-- Opening Marker --
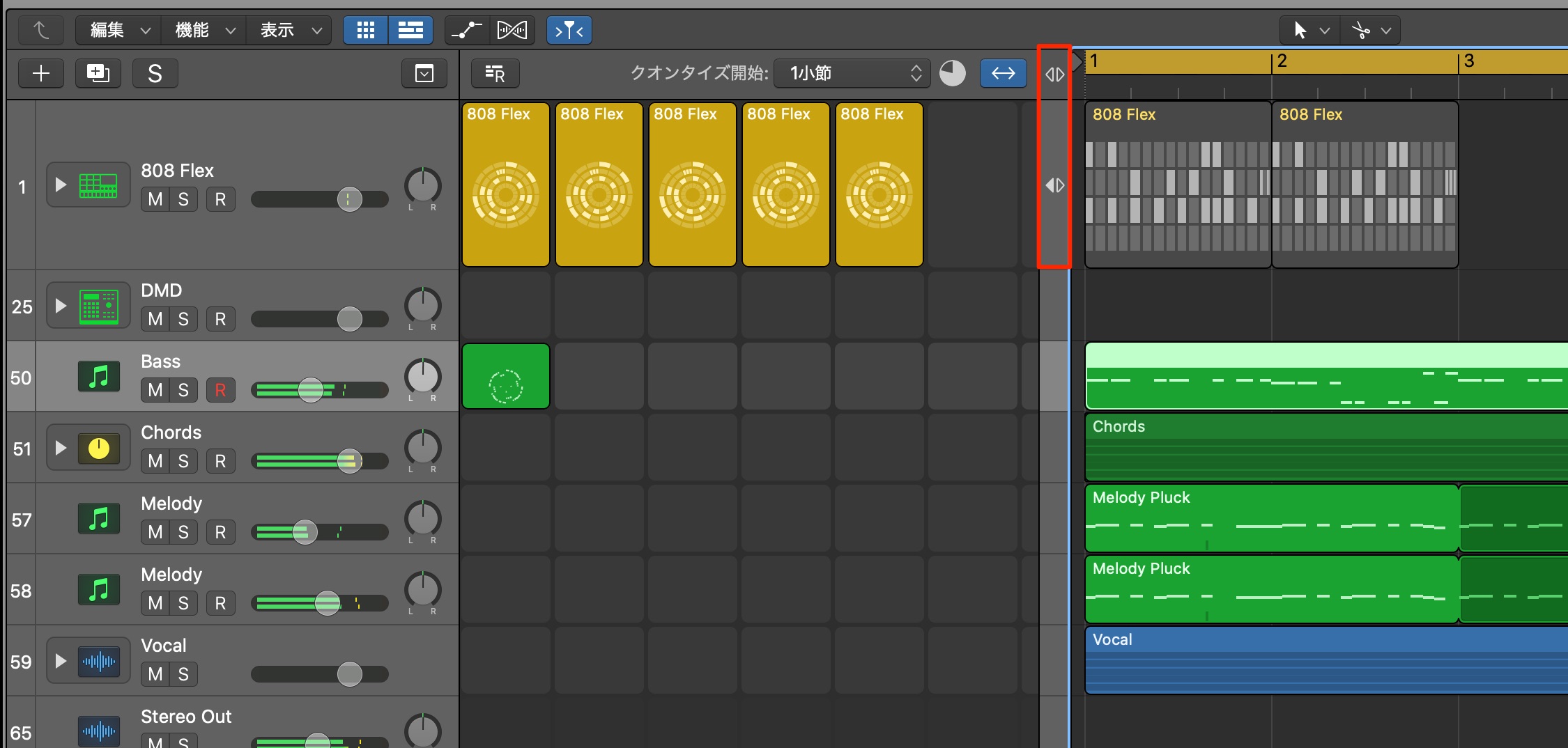Viewport: 1568px width, 748px height.
Task: Add a new track with plus button
Action: (x=41, y=73)
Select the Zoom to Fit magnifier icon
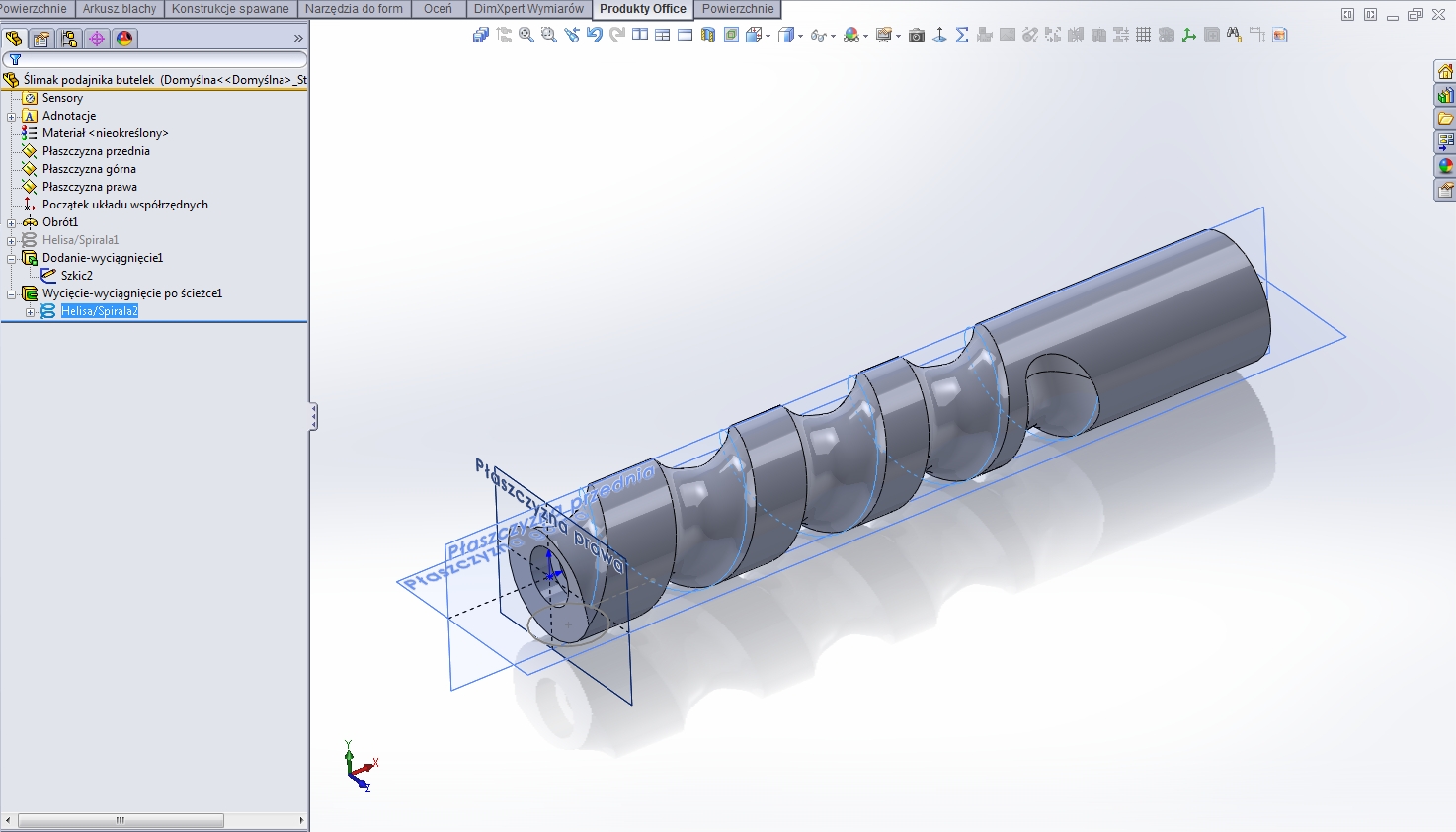 [x=525, y=35]
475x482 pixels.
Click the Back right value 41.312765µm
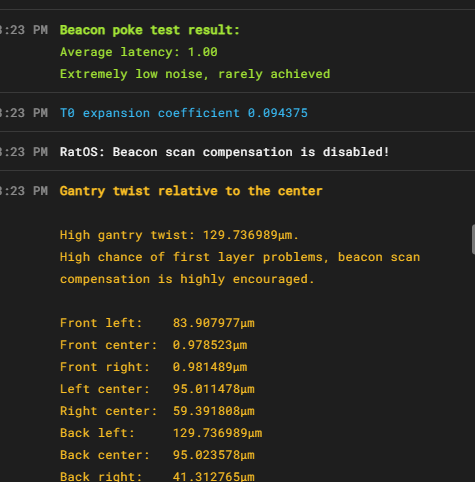pos(214,477)
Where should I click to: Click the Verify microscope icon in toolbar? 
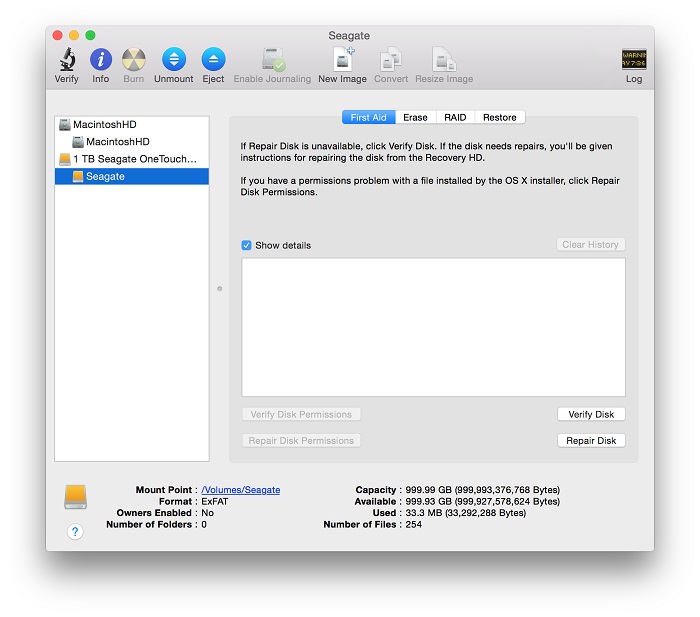click(x=67, y=60)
-- Closing Marker --
Set down nothing but the lines from the one containing "Select the Zoom to Fit magnifier icon" to the final line above, both included, with every picture left out.

Select the Zoom to Fit magnifier icon
 [x=525, y=35]
475x482 pixels.
Click the Back right value 41.312765µm
pos(214,477)
Where should I click to: Click the Verify microscope icon in toolbar? 
click(x=67, y=60)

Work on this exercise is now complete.